Do século XVIII em diante, novas estruturas ou elementos passaram a fazer parte da essência do Estado, e como marco distintivo está a celebração da Paz de Westfália (1648), quando Alemanha e França estabeleceram as respectivas regiões limítrofes e assim passaram a indicar o território como um elemento ou componente formal dos dois Estados. Esta pode ser entendida como a data de nascimento do Estado Moderno, pois houve a fixação formal do território e da soberania.

Ocorre que com a delimitação territorial, também se estabelece uma determinada ordem de comando mais ou menos legítima – e a este comandar dentro de cada território se deu o nome de soberania interna (que se dirige ao povo, aos cidadãos do Estado em questão) e a soberania externa (endereçada aos outros países – daí a conotação de independência). Porém a soberania interna ou externa só tem sentido se for estabelecida de acordo com a cultura predominante de um povo ou de uma sociedade e, por isso, o povo será o calço desta suposição da soberania: nas democracias populares modernas, chama-se soberania popular. Isto é, só cabe sentido num Estado soberano quando em virtude de seu povo, ou com a adesão da maioria do povo às estruturas do Estado e do poder estabelecido por ele.

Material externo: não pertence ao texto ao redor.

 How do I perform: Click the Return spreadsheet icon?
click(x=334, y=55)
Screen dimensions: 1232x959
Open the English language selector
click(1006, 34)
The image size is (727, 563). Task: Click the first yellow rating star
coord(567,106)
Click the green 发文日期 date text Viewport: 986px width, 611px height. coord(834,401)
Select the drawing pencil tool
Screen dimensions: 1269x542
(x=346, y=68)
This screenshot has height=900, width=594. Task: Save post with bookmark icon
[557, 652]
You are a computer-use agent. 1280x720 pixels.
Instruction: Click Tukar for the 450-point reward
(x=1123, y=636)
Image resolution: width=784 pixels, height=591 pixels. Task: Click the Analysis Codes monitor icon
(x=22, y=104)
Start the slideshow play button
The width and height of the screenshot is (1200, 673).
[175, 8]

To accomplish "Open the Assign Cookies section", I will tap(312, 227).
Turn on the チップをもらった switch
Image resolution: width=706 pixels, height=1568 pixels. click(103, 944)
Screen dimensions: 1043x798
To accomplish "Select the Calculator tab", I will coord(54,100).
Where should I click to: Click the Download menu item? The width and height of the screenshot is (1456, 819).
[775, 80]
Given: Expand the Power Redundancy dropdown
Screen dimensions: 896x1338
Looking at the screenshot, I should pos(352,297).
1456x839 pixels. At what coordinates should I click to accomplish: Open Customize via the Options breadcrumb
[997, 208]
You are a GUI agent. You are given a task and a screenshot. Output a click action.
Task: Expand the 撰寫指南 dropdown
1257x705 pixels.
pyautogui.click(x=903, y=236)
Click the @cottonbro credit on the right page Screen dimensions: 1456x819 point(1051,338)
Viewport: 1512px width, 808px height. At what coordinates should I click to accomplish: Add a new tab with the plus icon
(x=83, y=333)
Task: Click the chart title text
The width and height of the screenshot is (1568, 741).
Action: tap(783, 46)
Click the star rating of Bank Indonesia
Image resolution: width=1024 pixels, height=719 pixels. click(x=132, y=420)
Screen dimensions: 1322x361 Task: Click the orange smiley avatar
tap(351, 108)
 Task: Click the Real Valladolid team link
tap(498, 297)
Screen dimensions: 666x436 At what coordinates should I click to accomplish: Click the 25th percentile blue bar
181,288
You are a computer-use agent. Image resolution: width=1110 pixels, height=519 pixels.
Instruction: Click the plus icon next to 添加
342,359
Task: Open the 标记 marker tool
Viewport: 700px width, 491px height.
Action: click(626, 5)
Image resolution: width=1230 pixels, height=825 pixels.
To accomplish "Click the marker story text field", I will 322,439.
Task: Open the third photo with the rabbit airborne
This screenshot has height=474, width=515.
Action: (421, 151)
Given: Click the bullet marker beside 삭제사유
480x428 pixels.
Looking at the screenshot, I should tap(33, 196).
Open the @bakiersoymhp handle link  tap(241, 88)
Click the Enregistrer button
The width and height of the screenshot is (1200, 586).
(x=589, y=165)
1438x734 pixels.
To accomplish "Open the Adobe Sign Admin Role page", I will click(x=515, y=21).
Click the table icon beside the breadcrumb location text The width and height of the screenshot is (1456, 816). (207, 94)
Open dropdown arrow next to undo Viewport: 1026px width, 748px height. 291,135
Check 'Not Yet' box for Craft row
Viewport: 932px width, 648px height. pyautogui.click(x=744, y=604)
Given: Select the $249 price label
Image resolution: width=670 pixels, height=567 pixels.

Esta trajetória do Estado que se bate pela constância e pela preservação do seu território, pela integridade cultural do seu povo (o que também lhe aufere mais legitimidade), pela manutenção de um comando político-institucional unificado (soberano), é evidente, destaca a relação meios-fins e a própria razão de Estado: para a defesa do Estado valem todos os meios? Sim, até a guerra interna ou externa. Neste Estado Uno e Soberano, também as finalidades estatais são alvo de destaque, pois é de se supor que nem todos os Estados tenham projetado para si os mesmos fins.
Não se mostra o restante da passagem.